*BRIEF*.
Could you copy out, word for word, the records from the line with "This screenshot has" to the line with "pyautogui.click(x=419, y=604)", both ends included?

*RECORDS PROVIDED*.
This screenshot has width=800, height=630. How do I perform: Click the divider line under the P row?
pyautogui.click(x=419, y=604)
==
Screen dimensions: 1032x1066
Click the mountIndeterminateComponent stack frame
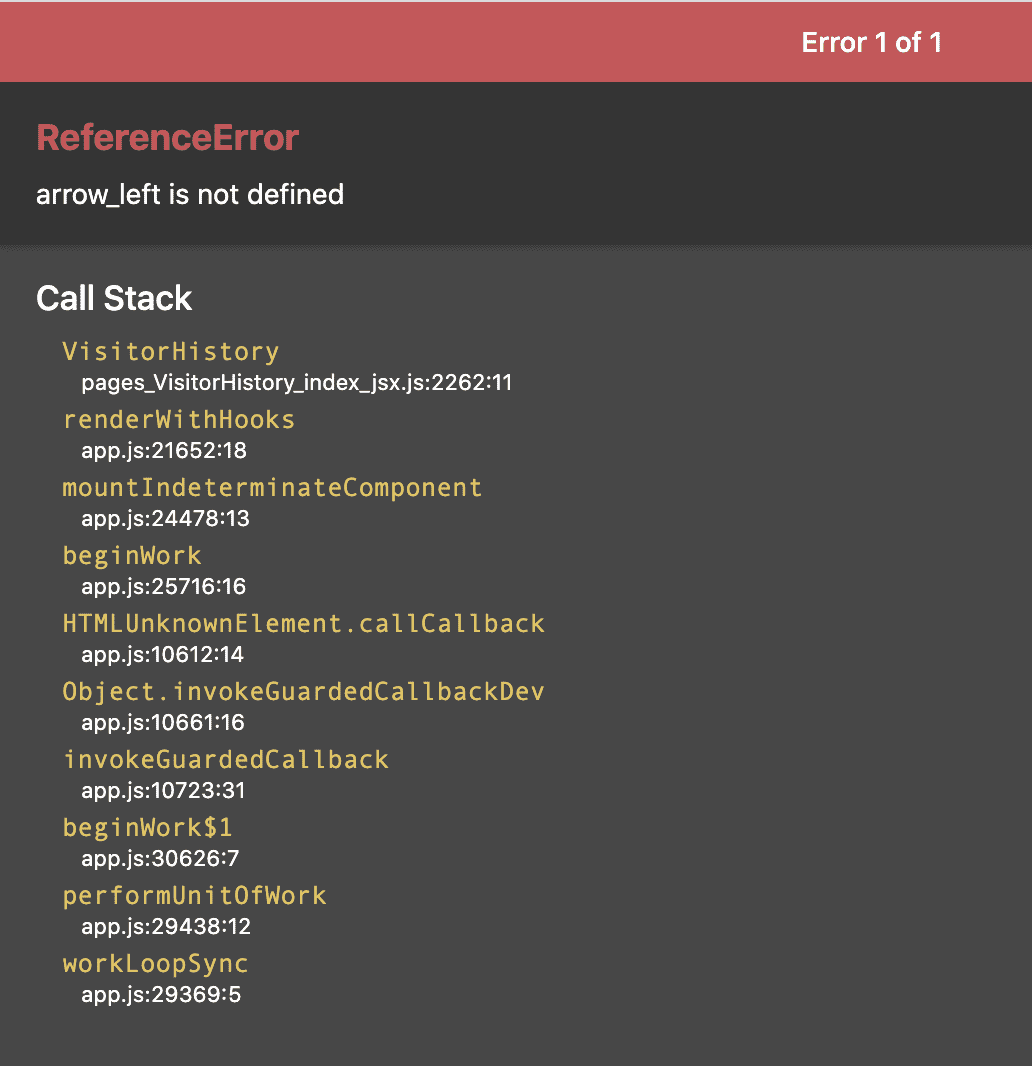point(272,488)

*SOLUTION TO THIS TASK*.
This screenshot has width=800, height=630. How do I perform: Click the divider line under the P row?
pyautogui.click(x=419, y=604)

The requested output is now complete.